The week before I became a Bat Mitzvah, my father called me into his study and said, “I have something for you.”  Before I could ask what it was, my dad showed me a small velvet bag containing a pair of tefillin.  “But Dad,” I said, “I’m a girl.”  My father, well ahead of his time, told me that gender shouldn’t matter when it comes to wearing tefillin.  He reasoned that since I had received the same education and had been taught the same skills as both the boys and the girls in my class at Solomon Schechter Day School, and since I was about to become a Bat Mitzvah, and about to wear a tallit, and about to lead the service and read Torah and Haftarah, didn’t it make sense that I would also lay tefillin?

Even as an almost 13-year-old, I couldn’t deny my father’s logic.  He showed me how to wrap the tefillin shel yad (tefillin for the hand) around my arm, he fit the tefillin shel rosh (tefillin for the head) to my head, and the Monday after my Bat Mitzvah, I went to school with my tallit and tefillin.  That morning, I stood at the table at the back of the prayer room with the boys who had already become Bar Mitzvah – there were no other girls who were putting on tefillin at that time, and I tried to remain calm and confident and I put on my tefillin.  In reality, I was a nervous wreck.  Many questions went through my head.  What if I didn’t do it right?  What if the kids laughed at me?  What if I wound too tightly and cut off my circulation?  What if I wound too loosely and the straps fell down?  What if the shel rosh ruined my hair?
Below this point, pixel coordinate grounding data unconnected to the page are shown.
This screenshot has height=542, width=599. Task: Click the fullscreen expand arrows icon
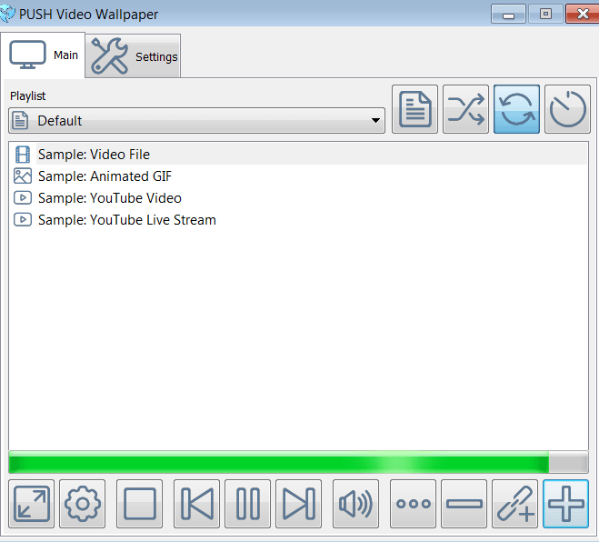click(31, 504)

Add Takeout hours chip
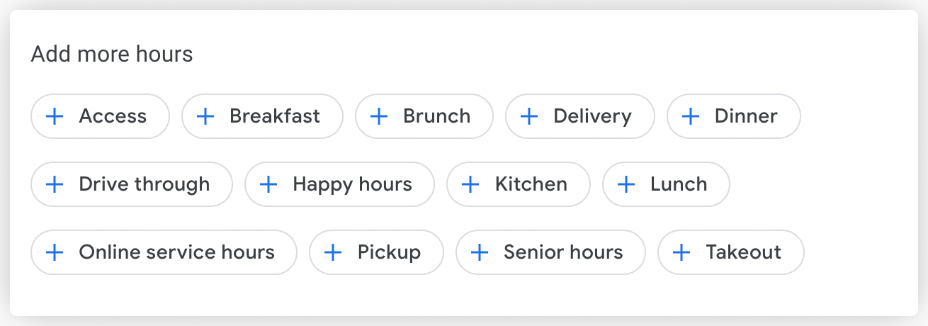point(730,252)
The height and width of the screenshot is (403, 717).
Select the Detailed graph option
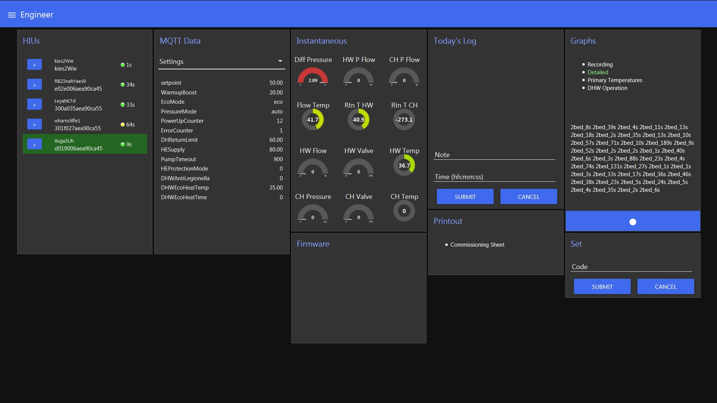[x=598, y=72]
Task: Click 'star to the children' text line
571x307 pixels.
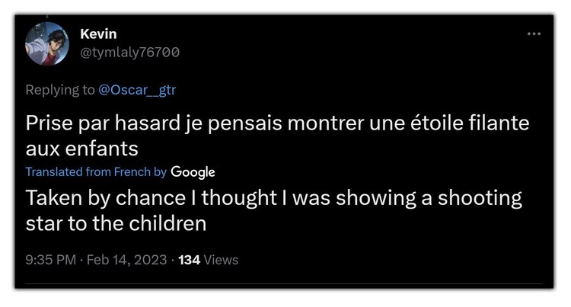Action: click(x=116, y=224)
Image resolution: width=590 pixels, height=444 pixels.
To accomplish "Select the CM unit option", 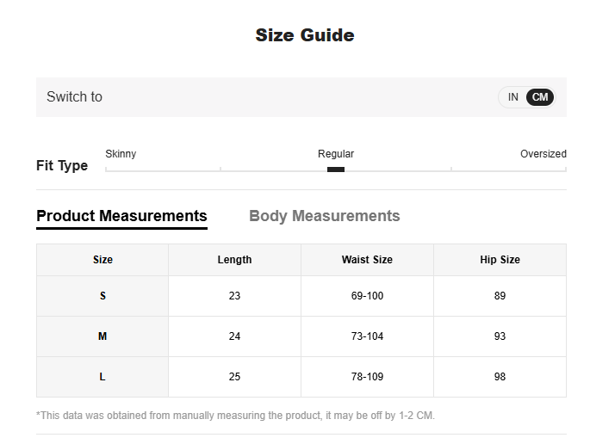I will pyautogui.click(x=540, y=97).
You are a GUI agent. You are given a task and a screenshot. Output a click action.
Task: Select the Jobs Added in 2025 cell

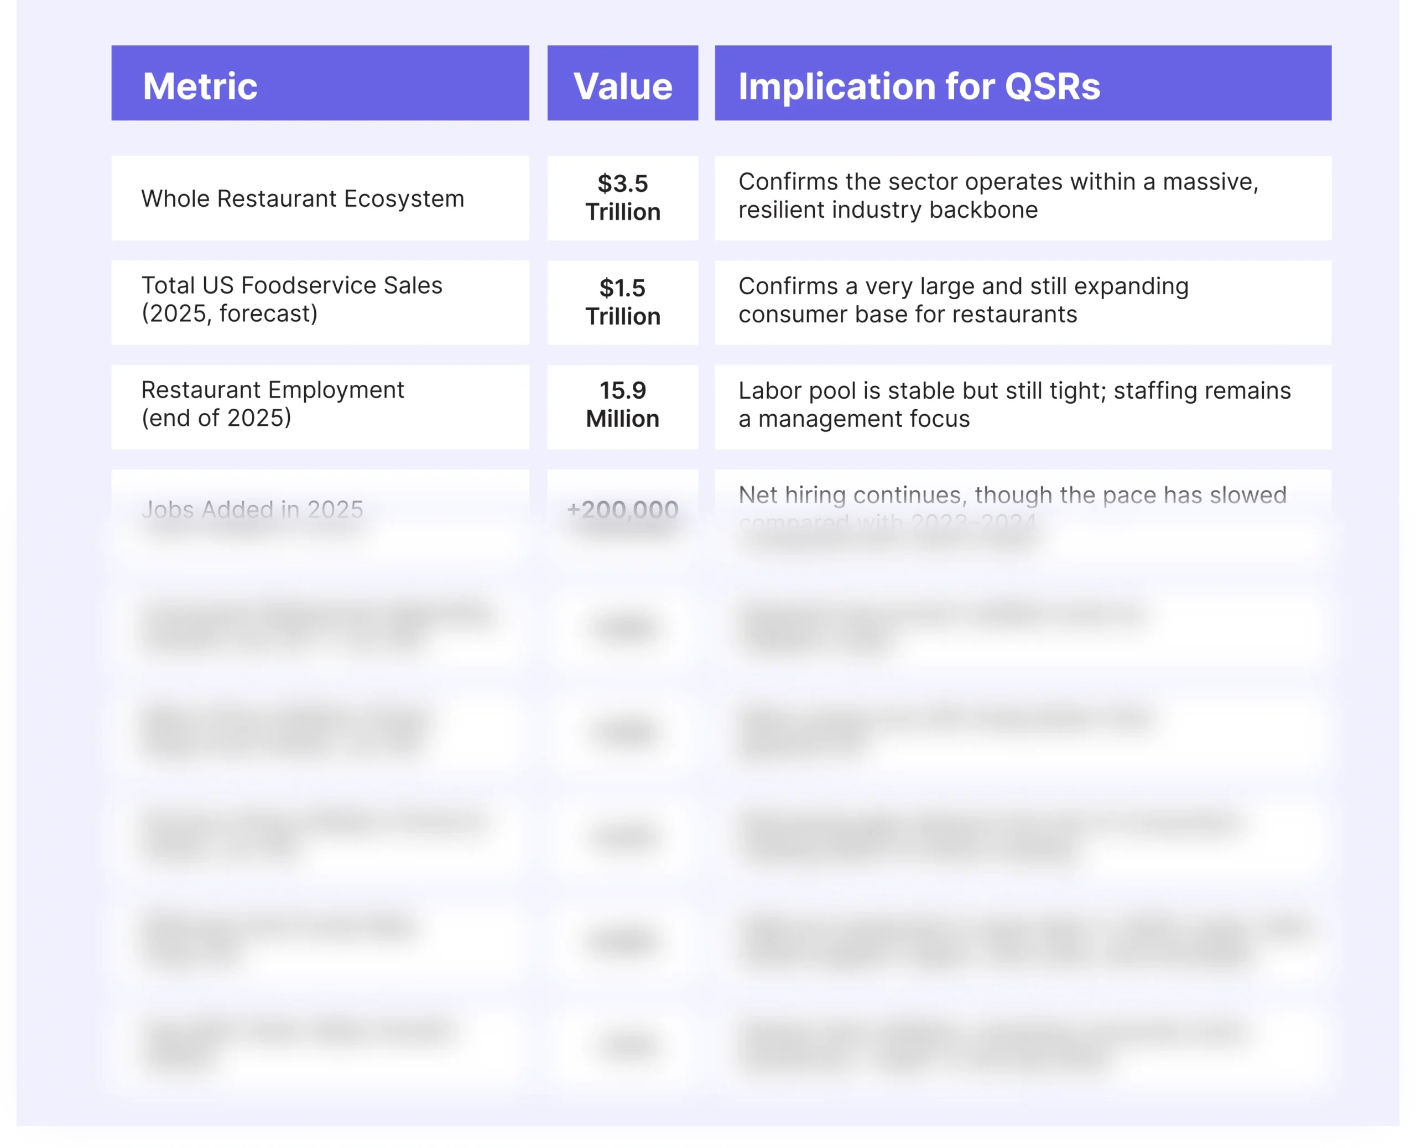coord(320,509)
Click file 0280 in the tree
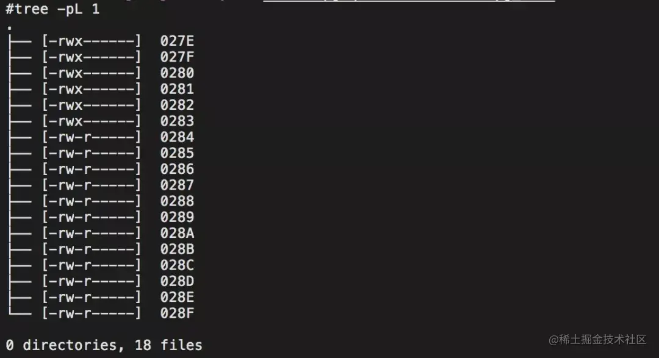The image size is (659, 358). coord(177,73)
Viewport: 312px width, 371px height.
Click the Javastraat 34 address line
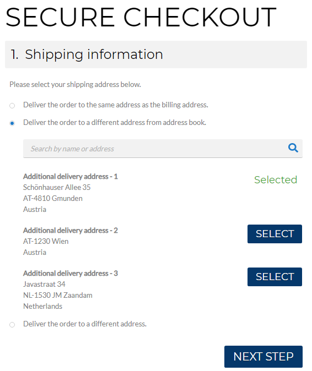tap(44, 284)
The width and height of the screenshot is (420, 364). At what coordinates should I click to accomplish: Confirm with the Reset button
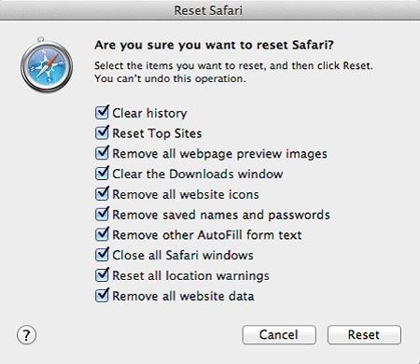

My first few prayer services while wearing tefillin were rocky.  I did, in fact, wind too tightly sometimes and too loosely other times, and the shel rosh often ruined my hair.  I am happy to say that the other kids at my school did not laugh at me, and the boys came to accept that I would be standing at the table with them.

My tefillin story is a bit unusual for a woman.  I wore them for three years before I met another girl who put them on.  Regardless, tefillin have been a meaningful ritual object for me since becoming a Bat Mitzvah.  They are physical reminders of spiritual commandments, made up of small boxes containing four passages of Torah text, connected to leather straps to keep them on the arm and the head. 

I share all of this with you because on Sunday, February 3, Congregation Beth David will participate in the World Wide Wrap.  On February 3, which is Super Bowl Sunday, Conservative and Masorti communities around the globe will participate in this annual opportunity to learn about tefillin and to put them on. (See page 11 for details)

Whether you have been laying tefillin for years, or whether this is the first time you have heard the word, I invite you to join us at a modified minyan on Sunday, February 3 beginning at 9:00 in the sanctuary.  I will teach more about tefillin, and you will have the opportunity to put them on.  Please bring a tallit and tefillin if you have them, and otherwise, we will have extras you can use.  We will also be joined by Beth David’s seventh grade class.

Following minyan, there will be a breakfast sponsored by CBD Women and the Men’s Club.  I hope you will join us for a spiritual kickoff to Super Bowl Sunday!